Start DATA PROVIDED

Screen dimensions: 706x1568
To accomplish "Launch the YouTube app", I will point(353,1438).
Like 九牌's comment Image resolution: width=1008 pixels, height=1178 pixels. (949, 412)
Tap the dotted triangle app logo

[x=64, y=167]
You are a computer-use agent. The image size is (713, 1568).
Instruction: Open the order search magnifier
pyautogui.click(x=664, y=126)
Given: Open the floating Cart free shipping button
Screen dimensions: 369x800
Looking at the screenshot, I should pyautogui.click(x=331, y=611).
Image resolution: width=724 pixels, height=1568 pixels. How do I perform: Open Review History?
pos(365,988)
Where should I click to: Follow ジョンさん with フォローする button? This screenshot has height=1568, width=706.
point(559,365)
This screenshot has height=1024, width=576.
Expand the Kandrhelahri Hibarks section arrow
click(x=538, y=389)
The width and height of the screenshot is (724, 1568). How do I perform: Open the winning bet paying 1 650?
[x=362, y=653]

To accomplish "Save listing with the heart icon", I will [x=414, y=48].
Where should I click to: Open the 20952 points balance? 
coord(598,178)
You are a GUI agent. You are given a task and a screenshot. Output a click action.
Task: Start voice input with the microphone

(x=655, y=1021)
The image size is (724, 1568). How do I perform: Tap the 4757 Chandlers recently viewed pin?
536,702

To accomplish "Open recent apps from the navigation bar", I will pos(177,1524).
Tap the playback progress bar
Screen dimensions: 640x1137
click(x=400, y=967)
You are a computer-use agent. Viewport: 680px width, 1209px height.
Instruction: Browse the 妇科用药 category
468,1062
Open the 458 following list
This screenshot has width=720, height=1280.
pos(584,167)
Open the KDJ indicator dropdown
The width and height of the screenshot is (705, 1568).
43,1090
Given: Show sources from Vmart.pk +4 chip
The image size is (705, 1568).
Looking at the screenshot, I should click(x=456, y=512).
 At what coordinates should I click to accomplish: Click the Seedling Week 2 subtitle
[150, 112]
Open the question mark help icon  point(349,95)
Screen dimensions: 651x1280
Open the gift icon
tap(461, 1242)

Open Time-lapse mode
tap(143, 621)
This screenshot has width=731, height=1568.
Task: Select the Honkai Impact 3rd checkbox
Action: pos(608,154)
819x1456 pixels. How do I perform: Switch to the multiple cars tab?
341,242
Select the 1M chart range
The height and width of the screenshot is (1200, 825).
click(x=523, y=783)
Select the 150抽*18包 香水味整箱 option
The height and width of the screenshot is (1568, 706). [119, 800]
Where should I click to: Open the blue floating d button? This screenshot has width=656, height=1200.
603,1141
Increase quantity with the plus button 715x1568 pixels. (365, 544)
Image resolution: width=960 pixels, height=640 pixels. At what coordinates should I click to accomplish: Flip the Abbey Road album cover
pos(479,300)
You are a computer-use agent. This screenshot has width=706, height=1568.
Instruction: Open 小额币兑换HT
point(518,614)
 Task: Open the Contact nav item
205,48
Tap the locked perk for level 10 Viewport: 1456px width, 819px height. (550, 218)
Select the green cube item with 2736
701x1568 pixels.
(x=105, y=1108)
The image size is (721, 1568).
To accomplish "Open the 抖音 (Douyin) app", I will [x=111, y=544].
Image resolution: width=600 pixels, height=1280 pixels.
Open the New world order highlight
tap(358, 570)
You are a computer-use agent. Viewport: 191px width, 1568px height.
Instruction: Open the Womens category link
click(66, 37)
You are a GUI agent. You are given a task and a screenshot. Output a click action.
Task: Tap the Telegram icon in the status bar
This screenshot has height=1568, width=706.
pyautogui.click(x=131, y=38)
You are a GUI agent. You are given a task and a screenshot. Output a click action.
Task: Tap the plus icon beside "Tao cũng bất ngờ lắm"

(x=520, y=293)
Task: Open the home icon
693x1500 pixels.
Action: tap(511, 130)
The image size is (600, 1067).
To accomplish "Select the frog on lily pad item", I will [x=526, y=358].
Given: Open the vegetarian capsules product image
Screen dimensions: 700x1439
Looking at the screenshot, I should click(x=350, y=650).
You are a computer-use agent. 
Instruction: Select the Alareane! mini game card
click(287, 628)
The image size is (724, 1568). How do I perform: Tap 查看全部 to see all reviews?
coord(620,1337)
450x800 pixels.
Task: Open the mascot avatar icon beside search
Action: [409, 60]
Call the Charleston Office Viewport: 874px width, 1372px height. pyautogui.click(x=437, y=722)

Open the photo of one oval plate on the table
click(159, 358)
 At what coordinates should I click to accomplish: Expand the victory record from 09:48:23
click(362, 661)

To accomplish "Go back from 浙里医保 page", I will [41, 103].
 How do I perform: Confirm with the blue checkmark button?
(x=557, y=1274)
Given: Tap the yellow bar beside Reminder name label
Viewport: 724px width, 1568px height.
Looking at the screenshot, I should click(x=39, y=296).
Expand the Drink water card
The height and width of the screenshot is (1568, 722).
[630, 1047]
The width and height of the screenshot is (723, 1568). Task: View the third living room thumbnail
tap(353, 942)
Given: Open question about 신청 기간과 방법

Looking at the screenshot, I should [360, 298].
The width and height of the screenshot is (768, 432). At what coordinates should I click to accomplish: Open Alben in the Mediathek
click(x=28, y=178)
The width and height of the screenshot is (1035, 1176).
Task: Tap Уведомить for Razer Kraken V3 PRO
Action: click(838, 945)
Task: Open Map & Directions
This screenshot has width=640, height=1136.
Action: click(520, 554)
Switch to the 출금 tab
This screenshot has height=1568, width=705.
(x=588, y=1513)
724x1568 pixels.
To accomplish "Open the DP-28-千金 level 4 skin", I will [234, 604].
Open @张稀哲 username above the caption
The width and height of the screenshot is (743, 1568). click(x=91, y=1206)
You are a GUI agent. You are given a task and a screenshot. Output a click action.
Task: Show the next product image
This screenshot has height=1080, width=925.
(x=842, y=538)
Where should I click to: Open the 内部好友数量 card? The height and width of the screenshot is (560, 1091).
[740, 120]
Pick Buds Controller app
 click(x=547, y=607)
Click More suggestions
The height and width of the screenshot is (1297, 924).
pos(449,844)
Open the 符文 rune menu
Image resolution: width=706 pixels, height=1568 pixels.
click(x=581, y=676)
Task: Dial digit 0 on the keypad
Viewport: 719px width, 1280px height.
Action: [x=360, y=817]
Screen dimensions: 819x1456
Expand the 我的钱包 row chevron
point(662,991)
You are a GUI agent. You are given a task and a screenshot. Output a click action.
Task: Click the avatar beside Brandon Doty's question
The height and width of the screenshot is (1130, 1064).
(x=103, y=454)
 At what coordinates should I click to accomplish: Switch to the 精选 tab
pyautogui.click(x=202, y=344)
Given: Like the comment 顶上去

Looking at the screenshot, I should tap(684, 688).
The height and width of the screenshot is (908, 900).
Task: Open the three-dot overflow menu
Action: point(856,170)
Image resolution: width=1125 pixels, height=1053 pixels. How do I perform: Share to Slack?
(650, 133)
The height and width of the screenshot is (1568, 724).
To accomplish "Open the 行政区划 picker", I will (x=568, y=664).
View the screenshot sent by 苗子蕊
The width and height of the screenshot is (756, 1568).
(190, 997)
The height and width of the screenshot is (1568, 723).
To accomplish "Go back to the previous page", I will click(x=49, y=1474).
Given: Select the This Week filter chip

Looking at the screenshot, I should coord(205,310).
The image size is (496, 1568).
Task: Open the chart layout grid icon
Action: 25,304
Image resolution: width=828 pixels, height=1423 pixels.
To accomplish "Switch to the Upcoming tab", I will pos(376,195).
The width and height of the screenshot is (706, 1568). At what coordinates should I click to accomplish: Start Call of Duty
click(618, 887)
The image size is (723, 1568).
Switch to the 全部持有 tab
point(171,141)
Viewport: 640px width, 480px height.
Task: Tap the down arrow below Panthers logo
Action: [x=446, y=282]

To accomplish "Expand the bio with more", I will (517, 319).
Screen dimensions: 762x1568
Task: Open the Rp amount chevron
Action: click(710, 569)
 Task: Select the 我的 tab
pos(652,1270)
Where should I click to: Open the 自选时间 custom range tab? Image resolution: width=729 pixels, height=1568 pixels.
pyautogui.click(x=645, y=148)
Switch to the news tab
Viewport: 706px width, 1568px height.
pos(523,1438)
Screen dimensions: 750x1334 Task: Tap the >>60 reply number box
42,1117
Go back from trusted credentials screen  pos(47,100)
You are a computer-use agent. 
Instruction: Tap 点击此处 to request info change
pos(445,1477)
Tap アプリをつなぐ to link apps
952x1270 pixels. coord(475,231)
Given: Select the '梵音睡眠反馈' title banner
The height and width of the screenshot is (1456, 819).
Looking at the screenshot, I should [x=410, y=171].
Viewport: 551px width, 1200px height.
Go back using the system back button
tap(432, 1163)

End DATA PROVIDED

* GIVEN EXERCISE
Please convert the records from the line containing "Given: Open question about 신청 기간과 방법" through the line containing "Action: [x=360, y=817]", both included, into a JSON list of strings with one string per line, omitting blank lines.

* SOLUTION TO THE PROBLEM
[
  "Given: Open question about 신청 기간과 방법",
  "Looking at the screenshot, I should [360, 298].",
  "The width and height of the screenshot is (768, 432). At what coordinates should I click to accomplish: Open Alben in the Mediathek",
  "click(x=28, y=178)",
  "The width and height of the screenshot is (1035, 1176).",
  "Task: Tap Уведомить for Razer Kraken V3 PRO",
  "Action: click(838, 945)",
  "Task: Open Map & Directions",
  "This screenshot has width=640, height=1136.",
  "Action: click(520, 554)",
  "Switch to the 출금 tab",
  "This screenshot has height=1568, width=705.",
  "(x=588, y=1513)",
  "724x1568 pixels.",
  "To accomplish \"Open the DP-28-千金 level 4 skin\", I will [234, 604].",
  "Open @张稀哲 username above the caption",
  "The width and height of the screenshot is (743, 1568). click(x=91, y=1206)",
  "You are a GUI agent. You are given a task and a screenshot. Output a click action.",
  "Task: Show the next product image",
  "This screenshot has height=1080, width=925.",
  "(x=842, y=538)",
  "Where should I click to: Open the 内部好友数量 card? The height and width of the screenshot is (560, 1091).",
  "[740, 120]",
  "Pick Buds Controller app",
  " click(x=547, y=607)",
  "Click More suggestions",
  "The height and width of the screenshot is (1297, 924).",
  "pos(449,844)",
  "Open the 符文 rune menu",
  "Image resolution: width=706 pixels, height=1568 pixels.",
  "click(x=581, y=676)",
  "Task: Dial digit 0 on the keypad",
  "Viewport: 719px width, 1280px height.",
  "Action: [x=360, y=817]"
]